Redundant power supplies, rack mount case, SSD and behind a hardware firewall. I put it all together, test it and burn it in. I wouldn't use a typical PC anywhere in a radio station that was running mission critical software.

I'll still take my "battle hardened PC" over a 25 year old Optimod.
 


I would only trust a server-grade computer to keep my station on the air, NOT a consumer-grade PC built using today's garbage RoHS-compliant lead-free components which have an incredibly high failure rate.

Orbans/Omnias/etc etc etc are all shipped as RoHS compliant as otherwise they would not be able to sell in europe (don't about the rest of the world).
 
Orbans/Omnias/etc etc etc are all shipped as RoHS compliant as otherwise they would not be able to sell in europe (don't about the rest of the world).

But they can afford to pick and choose the best components with the best tolerances and MTBF ratings. There is a big difference in quality between Nippon Chemicon and other reputable capacitor manufacturers, and the no-name cheapo Chinese brands that the mainstream consumer electronics brands are using.
 
I like the Gigabyte motherboards with the solid capacitors for the PCs I build. They have extra thick copper layers and run cool and reliable.

The solid caps have very low ESR and stay stable over a very long time. Use the "Blue Meter" to test ESR.

Just be picky with the components you pick. I have also rebuilt a number of monitors, motherboards (imacs) and power supplies with solid caps with great success. Flea-Bay has many places that sell upgrade kits and you can also get them from the regular parts stores that like to use up a lot of trees for their advertising.
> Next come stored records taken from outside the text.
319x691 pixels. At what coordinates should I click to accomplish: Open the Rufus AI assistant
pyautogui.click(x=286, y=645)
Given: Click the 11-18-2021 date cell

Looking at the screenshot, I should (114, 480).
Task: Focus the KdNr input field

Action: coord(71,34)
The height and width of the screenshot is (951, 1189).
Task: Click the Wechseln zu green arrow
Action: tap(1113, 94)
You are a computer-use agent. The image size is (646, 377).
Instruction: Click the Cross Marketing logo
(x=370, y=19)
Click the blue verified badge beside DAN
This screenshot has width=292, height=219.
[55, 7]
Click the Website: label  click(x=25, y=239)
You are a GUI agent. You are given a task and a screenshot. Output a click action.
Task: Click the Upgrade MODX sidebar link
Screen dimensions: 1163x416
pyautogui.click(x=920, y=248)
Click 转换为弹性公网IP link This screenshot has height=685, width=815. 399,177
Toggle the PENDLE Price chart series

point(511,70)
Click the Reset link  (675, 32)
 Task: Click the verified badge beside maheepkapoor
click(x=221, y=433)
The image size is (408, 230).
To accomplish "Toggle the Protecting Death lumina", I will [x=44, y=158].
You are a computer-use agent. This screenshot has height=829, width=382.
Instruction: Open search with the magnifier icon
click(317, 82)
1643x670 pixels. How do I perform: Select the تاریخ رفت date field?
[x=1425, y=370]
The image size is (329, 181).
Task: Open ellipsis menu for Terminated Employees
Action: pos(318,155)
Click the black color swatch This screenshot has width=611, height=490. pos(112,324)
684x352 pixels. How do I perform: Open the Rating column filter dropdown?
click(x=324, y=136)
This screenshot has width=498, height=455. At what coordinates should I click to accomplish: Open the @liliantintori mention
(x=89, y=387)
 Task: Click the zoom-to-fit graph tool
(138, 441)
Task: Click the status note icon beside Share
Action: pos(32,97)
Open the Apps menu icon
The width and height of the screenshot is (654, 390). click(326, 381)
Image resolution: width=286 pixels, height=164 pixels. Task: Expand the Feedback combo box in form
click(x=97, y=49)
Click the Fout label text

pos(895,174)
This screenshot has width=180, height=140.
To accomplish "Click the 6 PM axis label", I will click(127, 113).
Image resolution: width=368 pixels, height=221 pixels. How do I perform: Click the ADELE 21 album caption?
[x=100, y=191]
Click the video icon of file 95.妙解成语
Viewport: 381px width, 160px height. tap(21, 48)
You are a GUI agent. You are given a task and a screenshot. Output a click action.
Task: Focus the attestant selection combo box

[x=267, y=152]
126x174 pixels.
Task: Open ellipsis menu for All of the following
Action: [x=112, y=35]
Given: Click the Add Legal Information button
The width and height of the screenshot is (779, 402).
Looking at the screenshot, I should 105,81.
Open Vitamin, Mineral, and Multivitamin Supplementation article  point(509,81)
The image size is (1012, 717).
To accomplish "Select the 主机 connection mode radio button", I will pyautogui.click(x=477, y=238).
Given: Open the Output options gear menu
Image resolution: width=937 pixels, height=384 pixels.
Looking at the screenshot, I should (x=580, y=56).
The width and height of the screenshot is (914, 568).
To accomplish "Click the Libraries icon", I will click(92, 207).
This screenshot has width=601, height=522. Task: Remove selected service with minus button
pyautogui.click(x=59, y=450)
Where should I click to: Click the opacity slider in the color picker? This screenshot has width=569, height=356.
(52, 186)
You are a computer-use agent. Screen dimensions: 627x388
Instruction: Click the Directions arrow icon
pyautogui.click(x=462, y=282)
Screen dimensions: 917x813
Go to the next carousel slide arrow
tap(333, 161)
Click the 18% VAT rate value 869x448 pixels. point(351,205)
I don't like the new solder but it is the hand we are dealt now. The solder-suck station works with it as long as you get the temperature right and flow some good old 60/40 before pulling the parts.
 
Well, I can understand and appreciate all the personal preferences here... I have a boatload of them myself.

Fact is though, I have a couple of PC-based processors running on mountaintops right now... one on a new (then), off-the-shelf Dell computer. The other is running on a similar Dell I got off of Ebay, just to see what kind of fun that might add to the mix. Both have been in service for over 2 years with nary a blip. Neither BBP nor Stereo Tool has "crashed", nor has the XP operating system... not once. The equipment is proving itself in daily, full-charge, "mission critical", unattended use, so if the client might be well served by a little "out-of-the-box" thinking, then I have no problem setting personal biases aside long enough to try something different.

I get a level of performance from these systems that I can't duplicate for the money with hardware boxes. As for reliability, I HAVE had "blips" from other broadcast equipment, built by companies that are well respected here. You fix it and move on.

I don't lose sleep over the processing, custom-built or not. For that matter, I don't lose sleep over any of it. If equipment only failed once in 25 years, many of us would be looking for new careers, and a lot of engineers wouldn't be very familiar with the technology we maintain..

As for keeping "legacy" gear running: I recently sent off an old AM Optimod for reconditioning by Bill and Kim Sacks. There wasn't any debate about the issue... the client wanted to keep the box. It came back, sounding great. It'll be interesting to keep an eye on, but so-far, I haven't had to touch it since I put it back in.